Jornal Estado de Minas

OPINIÃO

O sapateiro e a política: o setor de serviços na reforma tributária


Por vezes, o noticiário político parece longe demais da realidade da população em geral. O acompanhamento de Brasília fica quase no campo das curiosidades. No entanto, existem boas razões para entender que as matérias discutidas no Congresso Nacional influenciarão diretamente a vida das pessoas. A reforma tributária é um caso extremo.



A mudança na forma como o brasileiro paga imposto importa não só para grandes empresários e setores organizados, que possuem condições de legitimamente defenderem seus interesses, mas também para todos os milhares de médios, pequenos e microempresários, que são a base da economia brasileira, em especial no setor de serviços.

Nesse setor da economia estão salões de beleza, restaurantes, consultorias de todo tipo, sapateiros, dentistas, mecânicos e pintores. Para se ter uma ideia da relevância desse setor, 60% dos empregos gerados no Brasil e mais de 75% do Produto Interno Bruto vêm do setor terciário da economia.

Existe grande probabilidade de que o leitor deste texto seja empregado ou empregador no setor desses serviços.

Justamente, a tributação sobre os serviços será profundamente alterada segundo o texto do relatório da reforma tributária aprovada na semana passada.



O relatório do deputado Aguinaldo Ribeiro (PP-PB) prevê a junção  de cinco impostos em um Imposto sobre Valor Agregado (IVA) dual (com a criação da Contribuição sobre Bens e Serviços federal - CBS, e um Imposto sobre Bens e Serviços subnacional - IBS)
O IBS, que vai substituir os velhos conhecidos ICMS e ISS, terá alíquotas reduzidas pela metade para transporte público, educação, saúde, higiene pessoal, alimentos, agronegócios e atividades artísticas. Para todos os outros, a alíquota, ainda a ser definida, deve ficar em torno dos 25%.

Além da alíquota, existe uma mudança significativa em quem arca com os tributos: hoje quem contrata os serviços paga os impostos, com a reforma o responsável pelo pagamento será o prestador de serviços. Esse prestador poderá ser creditado do imposto pago (aqueles 25% citados anteriormente), desde que o seu cliente seja uma empresa.

É aqui que está o problema: boa parte dos prestadores de serviço trabalham diretamente com o consumidor final, pessoa física. São as costureiras, o limpador de piscinas e correlatos que vão pagar os 25% e não vão conseguir se creditar do valor pago. 





Segundo o texto, de 2029 a 2032, o IBS começaria a entrar em vigor na mesma proporção que o ICMS e o ISS seriam reduzidos. O novo sistema seria plenamente posto em vigor em 2033. 

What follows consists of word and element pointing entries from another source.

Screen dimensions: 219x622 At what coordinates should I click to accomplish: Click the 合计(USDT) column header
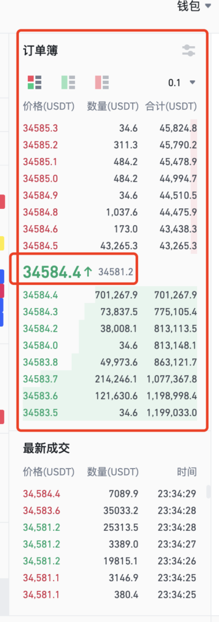pos(171,106)
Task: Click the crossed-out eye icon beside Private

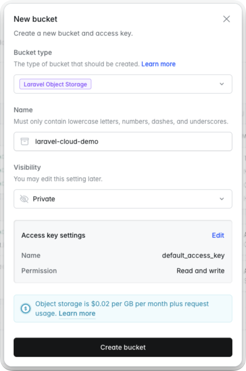Action: [x=24, y=199]
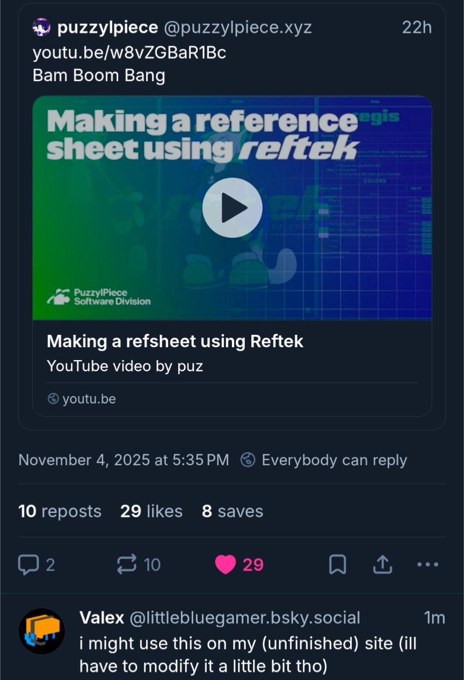464x680 pixels.
Task: Save post with the bookmark icon
Action: click(x=337, y=564)
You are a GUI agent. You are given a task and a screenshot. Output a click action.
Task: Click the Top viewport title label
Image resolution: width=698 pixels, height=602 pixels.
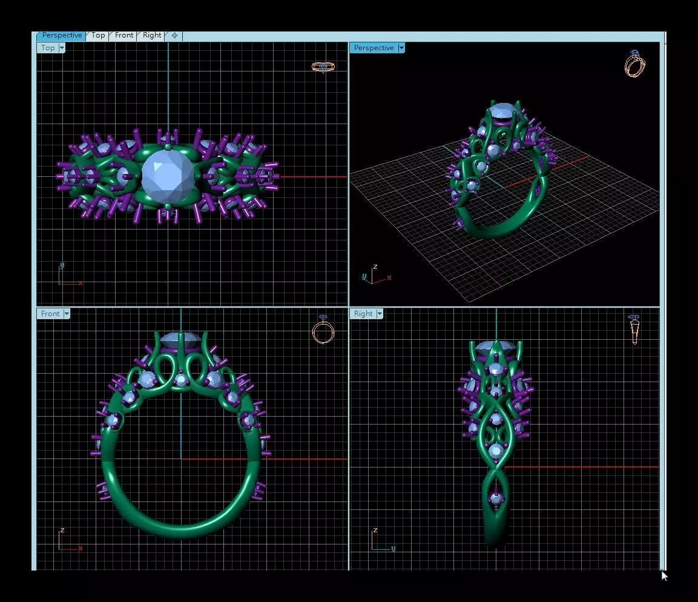point(48,48)
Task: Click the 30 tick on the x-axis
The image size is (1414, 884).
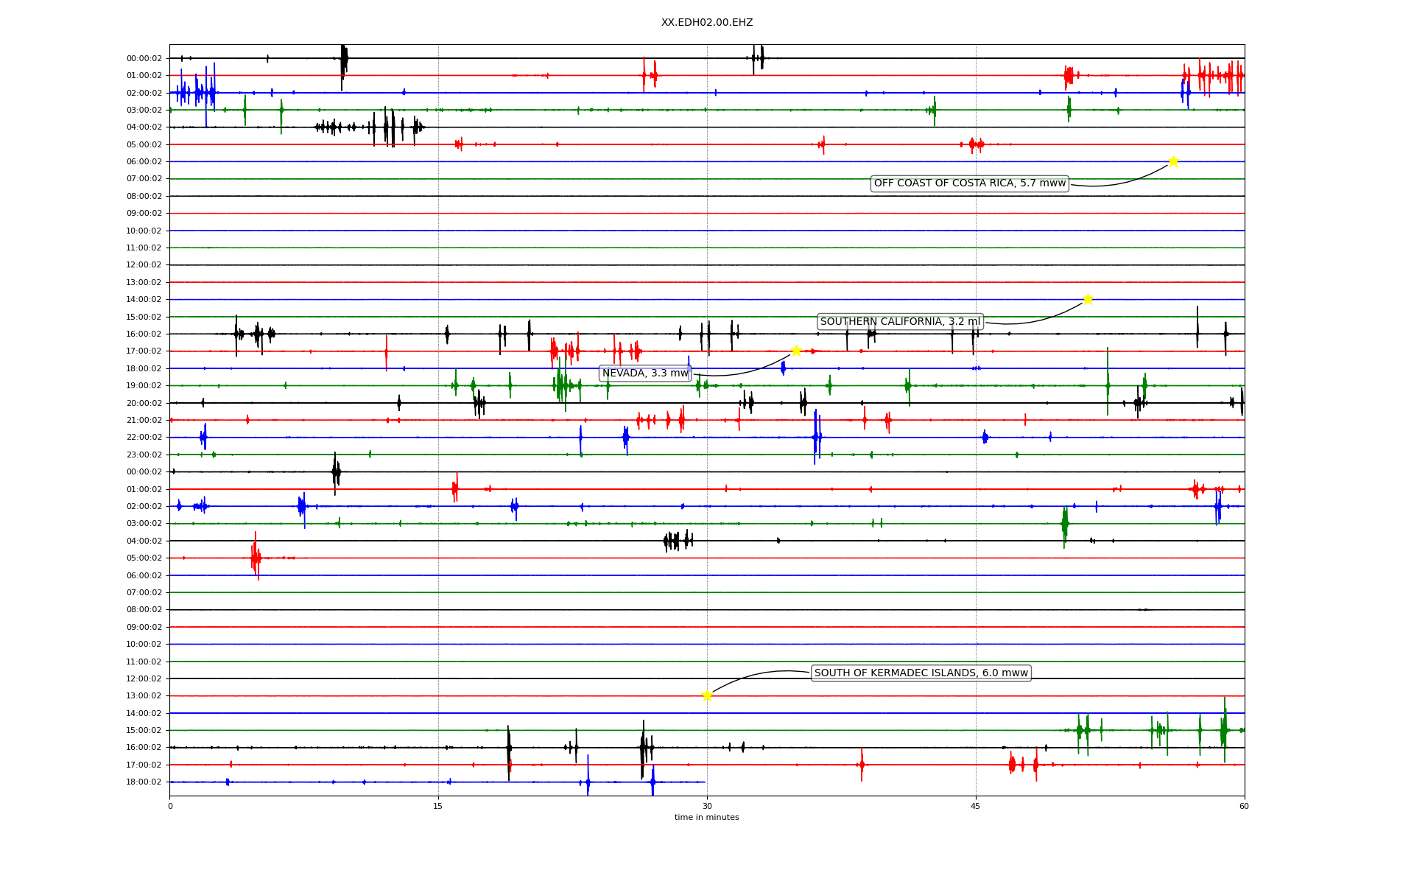Action: click(707, 806)

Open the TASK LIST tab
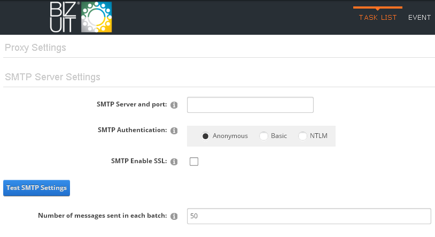pos(378,18)
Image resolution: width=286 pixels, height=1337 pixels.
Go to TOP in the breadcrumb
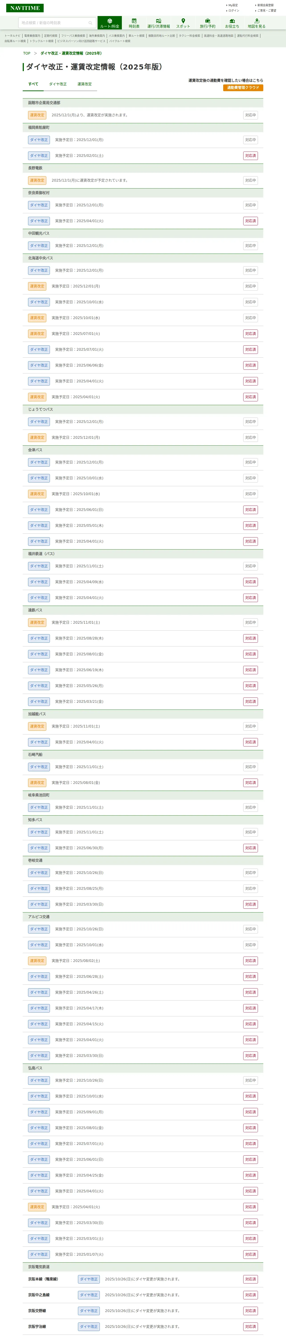[x=26, y=53]
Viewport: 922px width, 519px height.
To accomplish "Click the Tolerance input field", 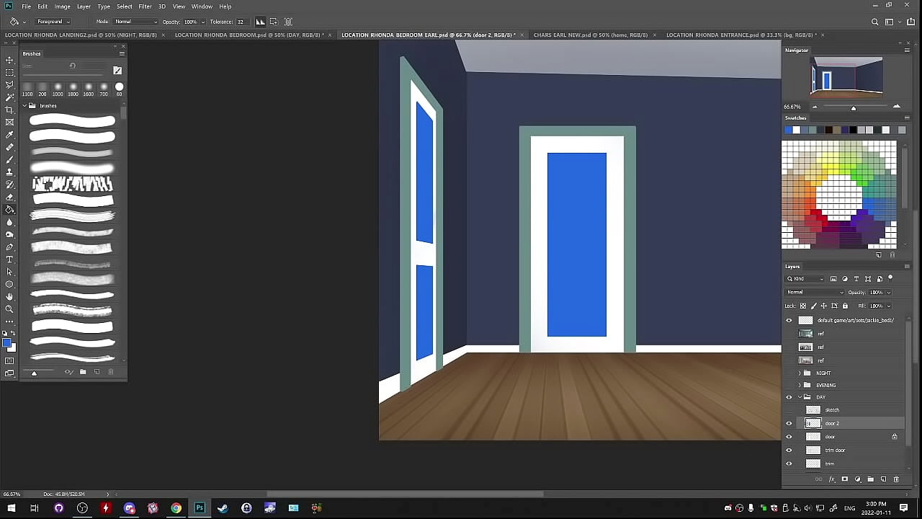I will [241, 22].
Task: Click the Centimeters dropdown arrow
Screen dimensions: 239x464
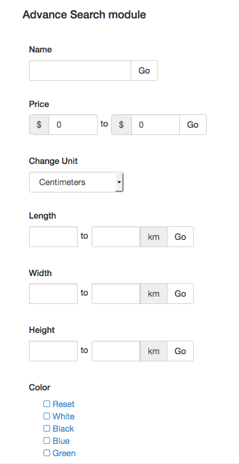Action: [x=119, y=182]
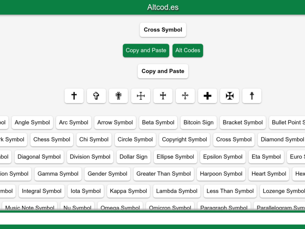
Task: Switch to the Alt Codes section
Action: click(188, 50)
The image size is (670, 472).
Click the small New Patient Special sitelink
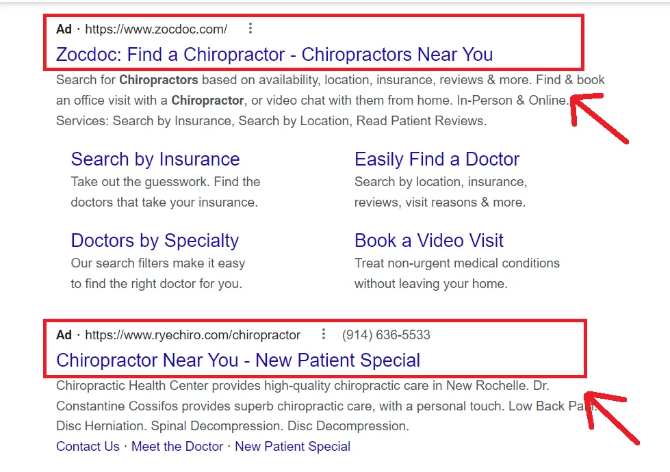pyautogui.click(x=292, y=447)
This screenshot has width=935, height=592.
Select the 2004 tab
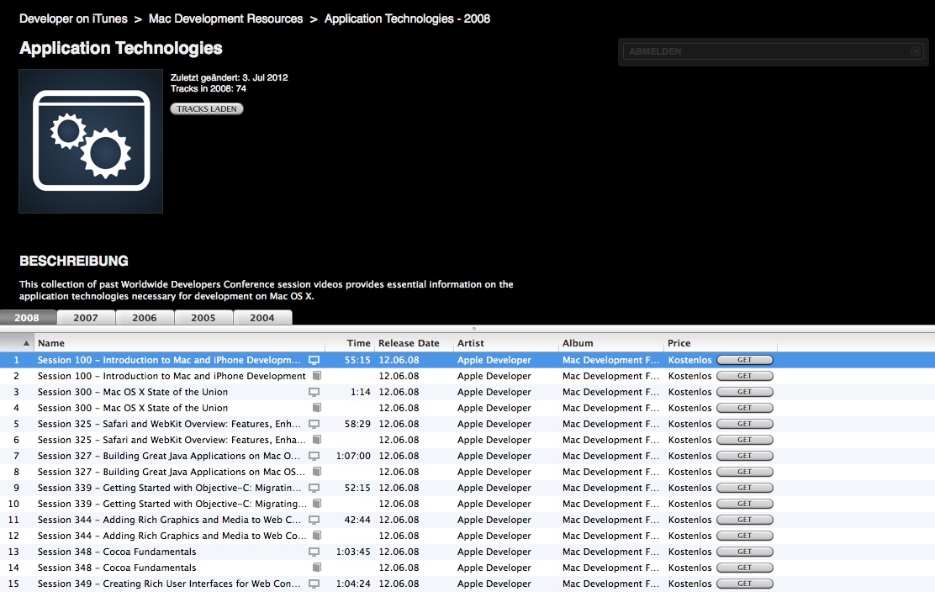click(x=262, y=318)
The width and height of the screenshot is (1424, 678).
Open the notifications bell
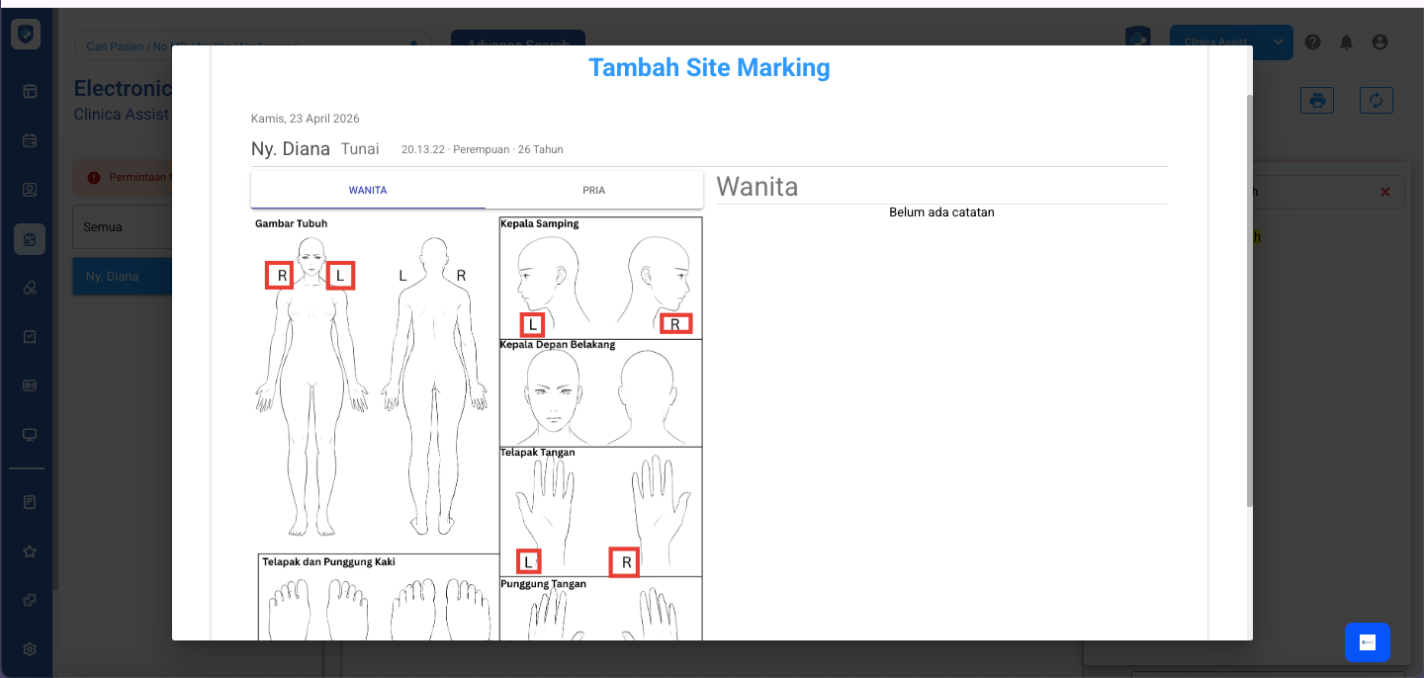(1346, 42)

Pelo cronograma proposto pelo presidente Arthur Lira (PP-AL), o texto do relatório poderá ser votado na Câmara dos Deputados entre os dias 3 e 7 de julho, ou seja, antes do recesso legislativo. Depois, o texto segue para o Senado. Por se tratar de uma alteração na Constituição, é necessário a aprovação de três quintos em ambas as casas legislativas, em dois turnos de votações. Há boas chances de haver uma aprovação já no início do segundo semestre deste ano.

É difícil prever o impacto dessas alterações para esses prestadores de serviços. No agregado da economia, talvez até ocorra mesmo um aumento da demanda e que haja espaço para algum repasse, mas não houve nenhum estudo específico apresentado durante as discussões na Câmara dos Deputados. 

Também é válido o argumento de que não faz muito sentido a divisão artificial entre mercadorias e serviços para fins de tributação, que por sinal só existe no Brasil. Além disso, como a tributação de serviços é mais baixa e mais consumida por classes mais altas, por isso haveria um incentivo para a manutenção da desigualdade.

Tudo isso pode ser verdade, mas será mesmo razoável que um sapateiro arque com os 25% sem possibilidade de se creditar? A verdade é que a política está mais perto do que a maioria imagina.